TASKS TO COMPLETE –
A - In the article about the exorcists' statement, what date did the International Association of Exorcists release its press statement?
B - According to the article about the exorcists' statement, why did the International Association of Exorcists issue its press statement? Answer in one to three sentences.
C - Edit the article about the exorcists' statement from "August 30, 2019" to "the exorcists said.", changing "Christian doctrine" to "Church teaching".
[BEGIN TEXT SHOWN]
August 30, 2019 (LifeSiteNews) – Satan is a real and a personal being, an international group of Catholic exorcists said, and this is a part of Christian doctrine.

The International Association of Exorcists responded to recent comments by Father Arturo Sosa, SJ, that the devil only exists as a symbolic reality, calling Sosa’s remarks “grave and confusing.”

“The real existence of the devil, as a personal subject who thinks and acts and has made the choice of rebellion against God, is a truth of faith that has always been part of Christian doctrine,” the exorcists said.

Sosa, superior general of the Jesuits, had suggested in an interview last week that the devil was just a “symbolic reality” of the conflict in the human conscience between good and evil.

The devil “exists as the evil personified in different structures but not in people, because it is not a person, it is a way of implementing the bad,” Sosa said. “He is not a person like a human person. It is a way of evil to be present in human life.” 

“Good and evil are in a permanent struggle in human consciousness, and we have ways to indicate them,” he said. “We recognize God as good, entirely good. Symbols are part of reality, and the devil exists as a symbolic reality, not as a personal reality.”

The exorcist organization said it released its August 22 press statement to give “doctrinal clarification.” The Catholic Herald picked up coverage of the statement.

Referencing the longtime body of Catholic teaching on the devil, including Pope Francis and his recent predecessors, the International Association of Exorcists said that Catholics are compelled to believe that Satan is a real and personal being, a fallen angel.

“The Church, founded on Sacred Scripture and on Apostolic Tradition officially teaches that the devil is a creature and a personal being, and she cautions those who, like Father Sosa, consider him only a symbol,” the group said.
[END TEXT SHOWN]
[BEGIN RECORDED INFORMATION]
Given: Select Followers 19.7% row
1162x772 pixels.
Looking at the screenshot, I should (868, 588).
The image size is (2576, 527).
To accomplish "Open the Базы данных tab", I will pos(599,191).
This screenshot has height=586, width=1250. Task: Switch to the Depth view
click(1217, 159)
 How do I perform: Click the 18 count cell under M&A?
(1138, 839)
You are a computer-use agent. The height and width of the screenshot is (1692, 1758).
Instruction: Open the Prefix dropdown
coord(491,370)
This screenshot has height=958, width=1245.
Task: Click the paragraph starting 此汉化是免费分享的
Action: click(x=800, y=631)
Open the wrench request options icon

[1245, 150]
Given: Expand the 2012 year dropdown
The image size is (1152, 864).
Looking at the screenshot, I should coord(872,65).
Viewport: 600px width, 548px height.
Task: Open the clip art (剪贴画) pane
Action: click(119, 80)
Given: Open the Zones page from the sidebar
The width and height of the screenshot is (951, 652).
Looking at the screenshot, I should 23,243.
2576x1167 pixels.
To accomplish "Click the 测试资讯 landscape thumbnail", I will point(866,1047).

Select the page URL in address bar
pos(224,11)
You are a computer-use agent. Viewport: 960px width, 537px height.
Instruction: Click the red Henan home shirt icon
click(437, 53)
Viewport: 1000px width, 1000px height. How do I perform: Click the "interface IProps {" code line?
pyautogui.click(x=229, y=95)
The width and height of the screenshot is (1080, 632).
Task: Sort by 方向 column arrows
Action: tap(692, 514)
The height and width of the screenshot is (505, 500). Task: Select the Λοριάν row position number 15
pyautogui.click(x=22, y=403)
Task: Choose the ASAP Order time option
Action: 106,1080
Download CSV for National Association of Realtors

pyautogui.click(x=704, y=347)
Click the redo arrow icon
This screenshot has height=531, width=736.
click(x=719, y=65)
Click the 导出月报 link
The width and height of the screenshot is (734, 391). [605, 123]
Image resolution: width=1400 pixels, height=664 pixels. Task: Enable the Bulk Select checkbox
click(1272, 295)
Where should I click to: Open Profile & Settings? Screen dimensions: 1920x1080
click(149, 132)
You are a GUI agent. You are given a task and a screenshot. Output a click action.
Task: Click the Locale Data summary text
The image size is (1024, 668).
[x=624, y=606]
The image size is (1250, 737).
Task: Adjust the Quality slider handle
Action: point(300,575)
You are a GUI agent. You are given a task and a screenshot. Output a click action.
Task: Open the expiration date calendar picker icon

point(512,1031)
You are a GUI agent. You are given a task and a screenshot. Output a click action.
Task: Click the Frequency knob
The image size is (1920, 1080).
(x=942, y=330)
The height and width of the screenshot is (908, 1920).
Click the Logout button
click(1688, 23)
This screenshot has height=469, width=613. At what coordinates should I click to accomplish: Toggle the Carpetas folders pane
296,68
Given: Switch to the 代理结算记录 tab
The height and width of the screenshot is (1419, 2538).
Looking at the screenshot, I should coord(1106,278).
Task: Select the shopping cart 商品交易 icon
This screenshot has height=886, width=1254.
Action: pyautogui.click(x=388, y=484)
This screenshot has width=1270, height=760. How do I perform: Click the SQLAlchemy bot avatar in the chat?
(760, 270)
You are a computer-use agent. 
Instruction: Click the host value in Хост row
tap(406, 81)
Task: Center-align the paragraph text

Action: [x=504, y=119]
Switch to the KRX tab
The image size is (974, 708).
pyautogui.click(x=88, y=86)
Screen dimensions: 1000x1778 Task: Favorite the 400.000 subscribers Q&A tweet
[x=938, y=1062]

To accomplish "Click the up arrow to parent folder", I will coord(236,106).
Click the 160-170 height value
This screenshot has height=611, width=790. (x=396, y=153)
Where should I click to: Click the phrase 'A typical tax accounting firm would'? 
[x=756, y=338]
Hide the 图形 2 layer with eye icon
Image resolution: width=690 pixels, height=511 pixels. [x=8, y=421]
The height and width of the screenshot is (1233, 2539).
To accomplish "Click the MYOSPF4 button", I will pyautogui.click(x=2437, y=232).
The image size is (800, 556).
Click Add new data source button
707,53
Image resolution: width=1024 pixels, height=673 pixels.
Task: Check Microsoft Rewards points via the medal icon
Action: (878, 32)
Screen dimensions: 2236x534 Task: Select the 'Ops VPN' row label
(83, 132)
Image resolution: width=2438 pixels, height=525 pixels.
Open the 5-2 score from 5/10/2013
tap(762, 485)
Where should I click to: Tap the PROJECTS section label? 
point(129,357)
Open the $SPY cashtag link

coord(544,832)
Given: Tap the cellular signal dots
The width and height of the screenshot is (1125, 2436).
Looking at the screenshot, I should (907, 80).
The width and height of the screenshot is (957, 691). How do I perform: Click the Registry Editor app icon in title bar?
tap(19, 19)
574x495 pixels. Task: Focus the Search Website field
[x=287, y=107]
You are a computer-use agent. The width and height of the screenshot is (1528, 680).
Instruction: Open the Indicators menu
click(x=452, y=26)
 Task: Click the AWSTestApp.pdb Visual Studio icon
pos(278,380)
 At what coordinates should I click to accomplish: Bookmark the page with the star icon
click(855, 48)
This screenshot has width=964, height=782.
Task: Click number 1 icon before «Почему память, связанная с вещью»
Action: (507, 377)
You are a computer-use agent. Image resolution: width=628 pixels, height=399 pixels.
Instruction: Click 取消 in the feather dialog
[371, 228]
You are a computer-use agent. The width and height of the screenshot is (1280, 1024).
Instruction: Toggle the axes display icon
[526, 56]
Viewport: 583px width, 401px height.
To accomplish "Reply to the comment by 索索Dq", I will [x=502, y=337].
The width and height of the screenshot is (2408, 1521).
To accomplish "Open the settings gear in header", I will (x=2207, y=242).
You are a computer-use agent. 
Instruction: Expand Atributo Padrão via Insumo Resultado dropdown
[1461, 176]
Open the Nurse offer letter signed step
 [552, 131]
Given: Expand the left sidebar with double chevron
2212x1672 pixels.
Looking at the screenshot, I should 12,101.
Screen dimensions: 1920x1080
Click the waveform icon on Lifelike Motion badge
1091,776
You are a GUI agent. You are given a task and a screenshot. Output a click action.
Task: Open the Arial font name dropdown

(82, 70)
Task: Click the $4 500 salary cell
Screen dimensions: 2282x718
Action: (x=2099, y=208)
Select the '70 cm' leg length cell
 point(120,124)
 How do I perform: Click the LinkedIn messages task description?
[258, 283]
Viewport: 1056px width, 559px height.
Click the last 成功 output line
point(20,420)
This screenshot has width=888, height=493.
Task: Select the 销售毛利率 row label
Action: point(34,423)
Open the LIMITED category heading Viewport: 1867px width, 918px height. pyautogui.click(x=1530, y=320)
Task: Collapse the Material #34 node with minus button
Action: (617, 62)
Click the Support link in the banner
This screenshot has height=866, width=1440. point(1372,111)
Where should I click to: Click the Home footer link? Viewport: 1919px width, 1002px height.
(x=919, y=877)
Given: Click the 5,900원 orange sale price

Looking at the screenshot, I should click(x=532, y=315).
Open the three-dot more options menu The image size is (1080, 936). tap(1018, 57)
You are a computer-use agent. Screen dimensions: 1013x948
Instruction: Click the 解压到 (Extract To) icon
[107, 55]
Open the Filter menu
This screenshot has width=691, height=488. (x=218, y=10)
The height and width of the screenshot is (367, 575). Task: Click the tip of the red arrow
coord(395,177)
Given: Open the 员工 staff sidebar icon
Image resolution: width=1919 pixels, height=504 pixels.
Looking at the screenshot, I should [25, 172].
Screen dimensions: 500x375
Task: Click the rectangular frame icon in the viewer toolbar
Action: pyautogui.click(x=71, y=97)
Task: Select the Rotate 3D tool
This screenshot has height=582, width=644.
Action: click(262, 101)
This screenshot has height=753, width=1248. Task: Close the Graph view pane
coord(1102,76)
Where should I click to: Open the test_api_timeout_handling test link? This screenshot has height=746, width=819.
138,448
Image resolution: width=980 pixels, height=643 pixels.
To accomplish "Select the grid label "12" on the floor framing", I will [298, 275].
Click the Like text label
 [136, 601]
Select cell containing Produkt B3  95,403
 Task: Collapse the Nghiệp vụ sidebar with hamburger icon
[END RECORDED INFORMATION]
WRITTEN ANSWERS –
A - August 22

B - The association released the statement to give "doctrinal clarification." It was responding to Father Arturo Sosa's recent comments that the devil exists only as a symbolic reality, which the group called "grave and confusing."

C -
August 30, 2019 (LifeSiteNews) – Satan is a real and a personal being, an international group of Catholic exorcists said, and this is a part of Church teaching.

The International Association of Exorcists responded to recent comments by Father Arturo Sosa, SJ, that the devil only exists as a symbolic reality, calling Sosa’s remarks “grave and confusing.”

“The real existence of the devil, as a personal subject who thinks and acts and has made the choice of rebellion against God, is a truth of faith that has always been part of Church teaching,” the exorcists said.